◆ **Work to complete**:
Answer these questions from the post about Tom Fox below:
1. In what month and year did Tom Fox graduate from college?
2. Which instrument did he play in the Marine Band?
3. What did Sgt. Pepper's Lonely Hearts Club Band bring back to Pepperland?

◆ **Text**:
Tuesday, December 13, 2005

A peacemaker in the Marine Band

I have been thinking a lot about Tom Fox and his Christian Peacemaker team members who are captives in Iraq, but haven't felt that there was anything I could say that others weren't saying better. But today I found this paragraph at the bottom of the CPT's web site:

A note on Tom Fox's Career as a Musician in the Marine Band
Tom Fox was a music major in college. He graduated at the height of the Viet Nam war in May of 1973. He was already opposed to war and was unwilling to participate in the United States military actions in Viet Nam. Tom auditioned and was accepted into the Marine Band, based in Washington D.C. This fulfilled his military obligation. Tom played clarinet with the Band as a professional musician in order to support his family. He received no military training. He left the Marine Band to work as a grocer.


I love this fact and the image of the pacifist clairnet player in the Marine Band. It reminds me of the Yellow Submarine where Sgt. Pepper's Lonely Hearts Club Band brought music back to Pepperland, converted the Blue Meanies, and thawed all the people frozen by the Meanies.

◆ **Dataset excerpt**:
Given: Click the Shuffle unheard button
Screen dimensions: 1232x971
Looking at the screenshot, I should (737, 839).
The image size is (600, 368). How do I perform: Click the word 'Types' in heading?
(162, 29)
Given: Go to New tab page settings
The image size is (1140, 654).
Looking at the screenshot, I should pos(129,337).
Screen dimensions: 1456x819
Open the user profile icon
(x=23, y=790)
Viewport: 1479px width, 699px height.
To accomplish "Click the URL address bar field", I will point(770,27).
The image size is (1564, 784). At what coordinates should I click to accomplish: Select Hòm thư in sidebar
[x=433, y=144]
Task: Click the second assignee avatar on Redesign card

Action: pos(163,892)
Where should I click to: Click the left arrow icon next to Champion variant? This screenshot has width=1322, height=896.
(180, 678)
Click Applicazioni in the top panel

◆ **Written answer**:
1. May 1973
2. Clarinet
3. Music